On the contrary, for Rockhurst Universitylacrosse commit senior Lars Yarkosky, recruitment wasn’t as prevalent until later on in high school.


“The process started spring of my junior year, that’s when recruiting deadlines open,” Yarkosky said. “So for the most part I was just on recruiting apps, trying to get noticed by coaches.”


According to Bullock, social media and online recruitment programs are playing bigger and bigger roles in athletes’ abilities to get recruited.


“Social mediums were essential in the recruitment process. Specifically Hudl and Twitter,” Bullock said. “Without them I can’t see a way in which, football players specifically, could get recruited. It’s rare to see [recruitment] happen any other way.”


These social mediums often use statistics and game film in order to help athletes get attention from college coaches. Because of this, athletes must go to new lengths to get the proper film and recognition.

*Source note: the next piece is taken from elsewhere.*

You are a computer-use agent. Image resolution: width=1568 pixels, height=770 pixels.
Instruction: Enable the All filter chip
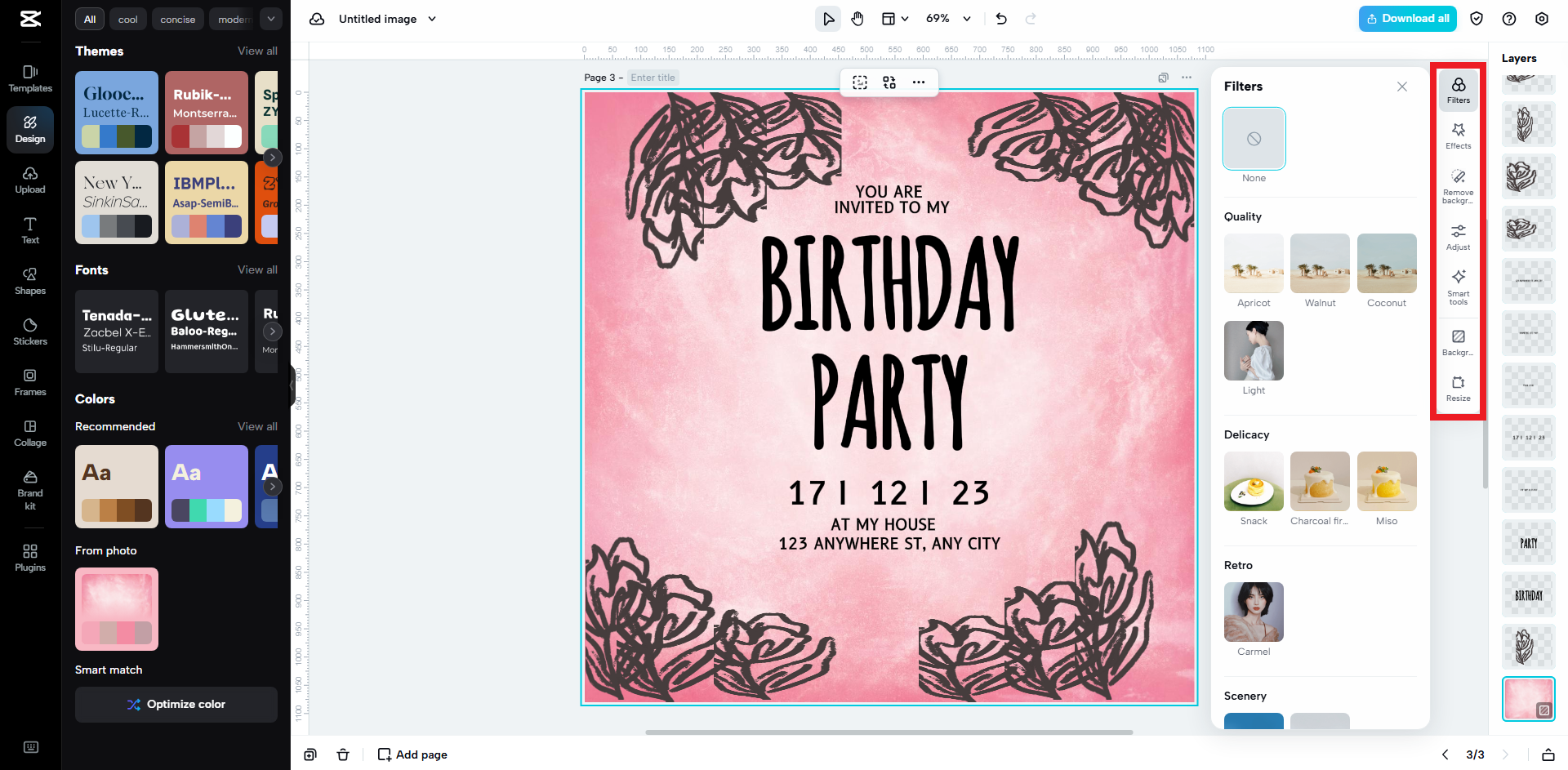click(x=89, y=18)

“Making videos was difficult because it’s hard to get clips from the right angles and putting all of that together into what you think coaches want to see…” Yarkosky said. “You have to have film from good tournaments, you can’t just send them film from League games in Kansas… so I had to go to the competitive tournaments and get good film.”


Throughout this process, athletes often seek advice from mentors. Head football coach Adam Pummill is one of many staff members at North who help their athletes navigate recruitment.


“Here at Blue Valley North, one of the things we’re pretty fortunate at with many sports, especially football, is the connections that we have at the collegiate level,” Pummill said. “It becomes easier to get [coaches] attention. So the biggest thing I do is reach out on behalf of each player to the personal contacts I know.”


The recruitment process is different for each student. Many athletes commit early on in high school. However, for senior basketball player Mary Crossland, the process is still going on.


“I haven’t chosen a place yet because I’m really hoping I can get a spot on [a] Division Two  team because they have a good nursing school too,” Crossland said. “They have what I want all together so I’m waiting for them before making a decision.”


Alongside athletic opportunities, student athletes consider academic offerings at potential schools. For Bullock, academics became a driving force in recruitment as he chose to take the Ivy League school route.


“[Academics] ended up being more important than I had originally planned on. I would say nobody is going to want you if you’re getting all C’s and D’s. Coaches don’t want to see that, it makes them uncomfortable,” Bullock said. “You should want to do everything for yourself to make yourself look more attractive on paper. That said, grades definitely are really important.”


According to Crossland, the recruitment process has many ups and downs in a normal year. However, recently the process has become even more difficult because of the pandemic.


“Getting schools’ attention and being able to get recruited [has been a challenge] because of COVID-19, some coaches don’t know who is coming back to play a fifth year yet,” Crossland said. “They don’t know who will graduate, so it’s hard for coaches to open up spots for next year.”


Besides COVID-19, other struggles presented themselves for Yarkosky as he tried to get recruited. 


“In the Midwest it is different because there is not a lot of lacrosse here…” Yarkosky said. “…to get a lot of those East Coast coaches to see your film [can be difficult]…you really have to travel a lot to get seen by coaches.”


From a coach’s perspective, there are varying reasons as to why many schools do or don’t offer certain student athletes spots on their teams.


“If you get an offer from a fairly large school other schools will know that they [the school offering] did their due diligence and their homework…” Pummill said. “So the other coaches aren’t going to take as much time. They might just offer somebody because they know another school did and they want to throw their hat in the ring.”


Bullock feels that despite the hardships, the recruitment process is rewarding and is worth all of the struggles.


“Have endurance. There’s a lot of points in the recruiting process where you want to give up and focus on something else,” Bullock said. “… but if you stay with it there is a home for everybody.”